A derrubada proposital das cotações do barril de petróleo visa desestimular o investimento em fontes alternativas e na exploração de novas reservas, como a do pré-sal brasileiro, que exige capital intensivo. Tragicômico, o governo gastou os últimos anos justamente para ampliar a responsabilidade financeira e técnica da Petrobras na tarefa de converter as jazidas volumosas em recursos no caixa do país. Os preços artificialmente baixos dos combustíveis vendidos no mercado interno, o superfaturamento dos itens do plano estratégico da estatal e os obstáculos à empreitada de nacionalização do complexo petroleiro trouxeram resultados funestos. No momento em que escândalos são revelados, o passivo empresarial recorde e as perdas colossais no valor de mercado cobram rápidas mudanças de rumos.
Alerta ignorado
Shigeaki Ueki, ex-presidente da Petrobras (1979-1984), vem alertando desde 2013 para a tendência de baixa nas cotações do barril em razão dos volumes crescentes de gás não-convencional, das descobertas de grandes campos de petróleo no continente africano e do interesse internacional nos biocombustíveis. Diante desse cenário, antes mesmo da Operação Lava-Jato, ele considerava fundamental "manter o equilíbrio financeiro da Petrobras" para o bem do país. A política de modicidade dos preços da gasolina sacrificou a estatal e o setor sucroalcooleiro, seguindo a claramente equivocada política adotada pela Venezuela. "O modelo que devemos seguir é o de países bem-sucedidos socialmente", escreveu o executivo.

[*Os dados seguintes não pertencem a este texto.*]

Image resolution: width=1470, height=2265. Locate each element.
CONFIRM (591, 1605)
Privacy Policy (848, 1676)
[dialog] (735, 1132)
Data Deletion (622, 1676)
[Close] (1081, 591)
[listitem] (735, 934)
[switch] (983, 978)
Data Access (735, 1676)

Ele destaca o caso da Noruega, cujo fundo de investimento sustentado pela exploração em alto-mar rende dezenas de bilhões de dólares em lucros todos os anos. Aquele país se tornou o verdadeiro reino da social-democracia, com um governo modesto nos seus gastos, mas com saúde e educação de qualidade de graça para todos os habitantes. Não por acaso, os maiores fornecedores do bacalhau para as nossas mesas são campeões em qualidade de vida, medida pelo Índice de Desenvolvimento Humano (IDH).